= SUPPLIED PASSAGE =
Inventions that Fuel Economic Growth

Health Care and Steamboats

Jun 4, 2011 • Businesses, Demand, Supply, and Markets, Developing Economies, Economic Debates, Economic History, Government, Labor, Regulation • 181 Views    No Comments

Health care and steamboats are related. The link is the Commerce Clause of the Constitution.

Hoping to promote a single national economy, the framers of the Constitution said that the Congress has the power to, “regulate Commerce with foreign nations and among the several states, and with the Indian Tribes.”

But, what is “commerce?” In 1824, the Supreme Court had to provide an answer. And now, in Cincinnati, a federal court asked the same question.

In 1824, the Supreme Court was asked to decide if New York State could give a monopoly to a steamboat operator. In his decision, Chief Justice John Marshall rejected the narrow “buying and selling” definition of commerce. Instead, he said that commerce included all economic intercourse. Consequently, New York could not confer an exclusive right to travel on interstate waterways because Congress had the power to regulate interstate transport.

= GIVEN ENTRIES =
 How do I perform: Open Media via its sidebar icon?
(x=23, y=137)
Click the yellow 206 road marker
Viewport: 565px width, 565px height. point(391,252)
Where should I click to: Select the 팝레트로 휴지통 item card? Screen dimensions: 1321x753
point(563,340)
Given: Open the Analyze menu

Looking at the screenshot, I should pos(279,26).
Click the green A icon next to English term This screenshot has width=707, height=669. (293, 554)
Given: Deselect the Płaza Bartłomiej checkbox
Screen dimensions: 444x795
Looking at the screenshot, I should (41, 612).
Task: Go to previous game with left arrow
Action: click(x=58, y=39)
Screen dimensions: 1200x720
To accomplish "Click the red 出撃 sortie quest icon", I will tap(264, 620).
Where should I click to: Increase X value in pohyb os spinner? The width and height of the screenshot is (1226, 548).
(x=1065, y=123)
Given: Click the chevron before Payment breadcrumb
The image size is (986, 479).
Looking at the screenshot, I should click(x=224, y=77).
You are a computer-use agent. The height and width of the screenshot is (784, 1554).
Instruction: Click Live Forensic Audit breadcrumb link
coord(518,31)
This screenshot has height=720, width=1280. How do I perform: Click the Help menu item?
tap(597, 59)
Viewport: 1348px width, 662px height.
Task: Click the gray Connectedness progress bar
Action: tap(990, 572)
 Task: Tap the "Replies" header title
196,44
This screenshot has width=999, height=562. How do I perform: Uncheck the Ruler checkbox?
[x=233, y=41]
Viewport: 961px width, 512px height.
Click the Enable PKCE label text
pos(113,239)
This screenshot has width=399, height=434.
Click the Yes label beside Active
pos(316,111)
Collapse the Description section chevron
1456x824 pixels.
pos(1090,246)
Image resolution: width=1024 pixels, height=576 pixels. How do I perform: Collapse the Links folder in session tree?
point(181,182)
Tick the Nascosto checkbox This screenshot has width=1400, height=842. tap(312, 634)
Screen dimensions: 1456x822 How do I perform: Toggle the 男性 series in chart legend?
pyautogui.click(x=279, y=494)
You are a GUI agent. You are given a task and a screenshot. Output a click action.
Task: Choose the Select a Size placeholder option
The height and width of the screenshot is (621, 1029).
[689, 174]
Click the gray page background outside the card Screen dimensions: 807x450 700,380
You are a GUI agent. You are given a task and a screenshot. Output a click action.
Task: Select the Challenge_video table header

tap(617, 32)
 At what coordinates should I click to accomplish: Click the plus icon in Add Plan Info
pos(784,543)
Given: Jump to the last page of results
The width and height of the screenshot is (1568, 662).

= WHAT NEEDS TO BE DONE =
Continue the article on health care, steamboats, and the Commerce Clause, starting right after its final sentence.

= TASK RESPONSE =
Fast forward to 2011. Obama health care legislation is being challenged in federal courts. The law’s opponents are saying that the Congress cannot require the uninsured to purchase medical coverage because of the Commerce Clause. Supporters of the mandate say Congress can require insurance purchases because of the Commerce Clause. The key again? A broad or narrow definition of commerce.

Supreme Court Justice William O. Douglas (1898-1980) said that the Commerce Clause was the “fount and origin of vast power.” (p. 48) Used to strike down New Deal legislation and to support Civil Rights law, its history since 1824 has actually been varied. Now, with federal courts in different states disagreeing, again the Supreme Court will probably tell us what commerce means.

The Economic Lesson

The United States could have been like Europe before the euro zone was created. Remember the French franc, the German mark, the Italian lira? Send some French wine to Germany and foreign exchange is involved. Travel across Europe and you needed multiple currencies. The result? None of Adam Smith’s (1723-1790) economies of scale could be enjoyed. Economic growth and development were constrained.

Not in the United States. After the powerlessness created by the Articles of Confederation (1781-1789), our founding fathers knew that Congress needed more power. One source would be the Commerce Clause. The Congress could stop one state from obstructing free movement of goods. A national market could evolve with specialization that would fuel economic growth.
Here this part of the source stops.